Massachusetts Democrats seem used to having low standards of their legislative leaders, but this is truly extraordinary: Robert DeLeo, our Democratic House Speaker, is publicly saying he may turn his back on the candidate for governor selected by the voters of the Massachusetts Democratic Party and instead endorse the Republican candidate.
From WBZ's Jon Keller @ Large on May 21:
Keller: Are you prepared to commit to supporting the Democratic nominee for governor?
DeLeo: I think I wanna see exactly who that nominee will be. I still think it’s a little bit early, in terms of thinking about next year’s race. So right now I just wanna see, wait and see attitude.
So, Massachusetts Democratic voters: The candidate you pick, and give money to, and knock on doors for, and ask your friends to support? One of your party's top elected officials may be on the other side, working to undermine you and your candidate. Maybe! Wait and see attitude!
When Gov. Charlie Baker's popularity is discussed, a factor that's often left out is that *clears throat* DEMOCRATS KEEP PUBLICLY TELLING VOTERS THEY SHOULD LOVE THEIR REPUBLICAN GOVERNOR. There's the constantly-publicized bromance between Baker and Boston Mayor Marty Walsh. Rep. Katherine Clark, rather than highlighting Baker's failures to solve our transit and revenue crises, told the Boston Globe that Baker is a “hard worker ... a really nice guy.” And now we have DeLeo.
This isn't just a Massachusetts issue. National Democrats should be trying to defeat Baker in 2018 before he raises his sights. If Baker keeps riding this wave, buoyed by Democrats, could he flip red what should be a safely blue U.S. Senate seat? What about a spot on a presidential ticket?
Some local Democrats endorsed Baker in 2014, including Gloucester Mayor Caroyln Kirk and Quincy Mayor Thomas Koch. (The Boston Globe, whose "liberal" reputation belies its actual centrism, also endorsed Baker.)

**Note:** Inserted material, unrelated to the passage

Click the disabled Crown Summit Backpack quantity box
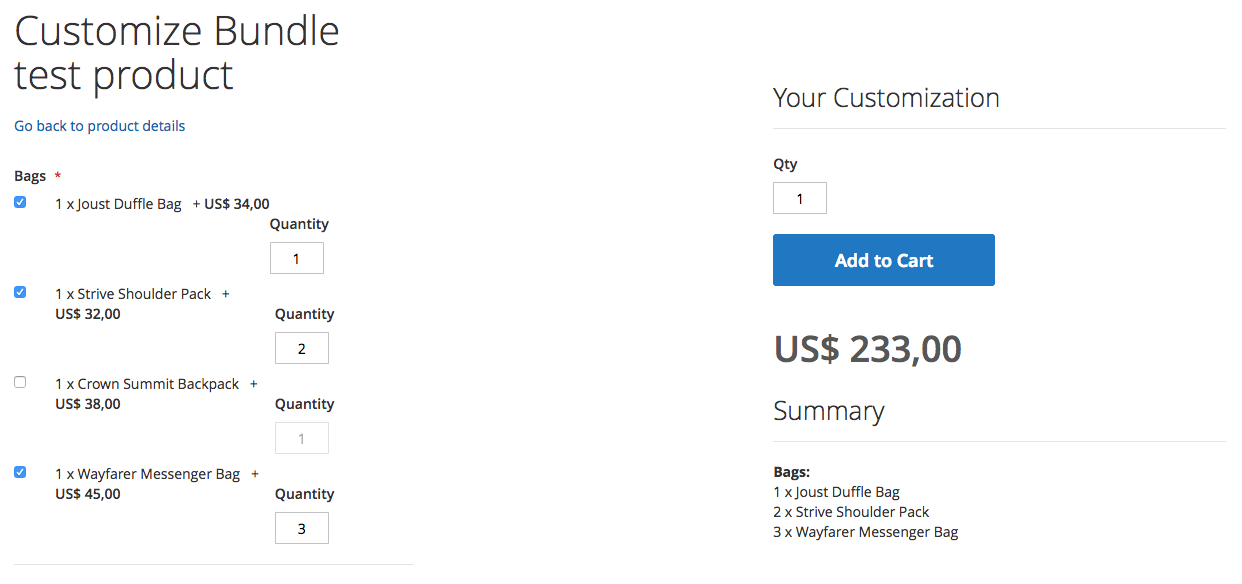Image resolution: width=1242 pixels, height=584 pixels. [x=302, y=438]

But DeLeo, one of the state's top Democrats, openly flirting with a Baker endorsement takes the question of what it means to be a Democrat in Massachusetts to a whole new level. (And let's face it, no endorsement would be the same as endorsing Baker.) What does it send to voters about how much Democratic party leaders actually believe in their own party that DeLeo would publicly discuss the possibility?

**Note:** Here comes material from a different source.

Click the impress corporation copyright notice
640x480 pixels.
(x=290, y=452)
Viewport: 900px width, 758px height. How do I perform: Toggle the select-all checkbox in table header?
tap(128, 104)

There's no Democratic candidate in the race who's patently offensive. Shouldn't our party's leaders commit to supporting the candidate that Democratic voters select?

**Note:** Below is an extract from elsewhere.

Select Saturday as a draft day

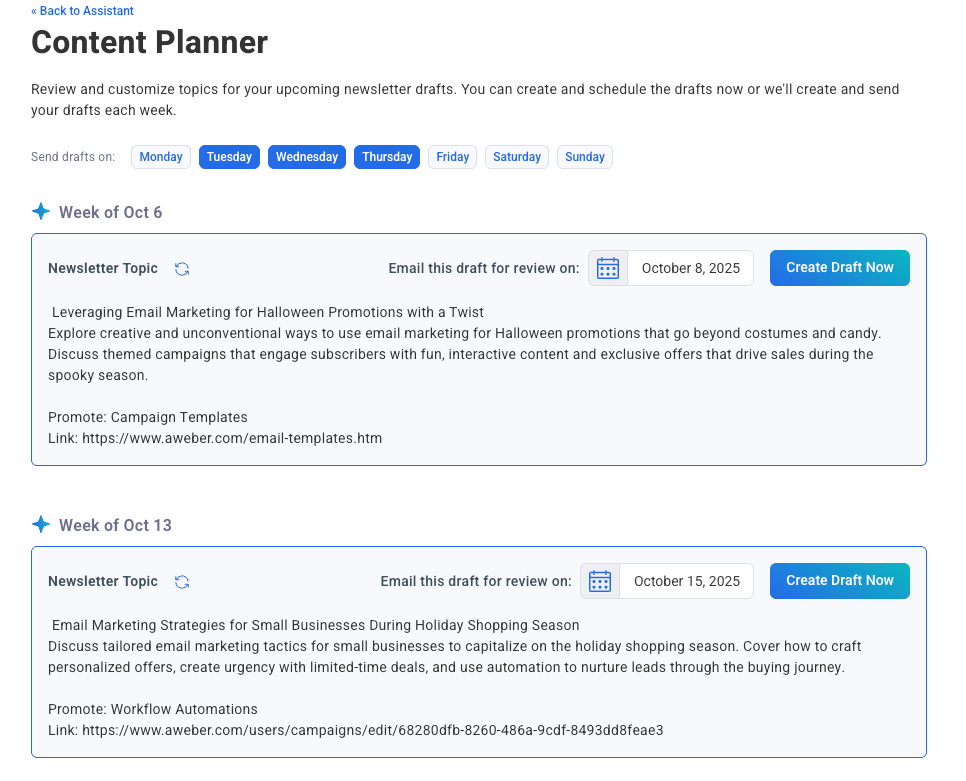(x=517, y=157)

The reality is that in Massachusetts, while many of our elected officials are actual progressive or left-center Democrats, others are centrist "Democrats" much more closely aligned with wealthy and corporate elites than with working- and middle-class voters.
And that’s what Speaker DeLeo is tacitly admitting here — his politics may be more closely aligned with Republican Gov. Baker than with Democratic voters.
If DeLeo won't support the candidate chosen by Democratic voters, why should Democratic voters support DeLeo as our Democratic Speaker?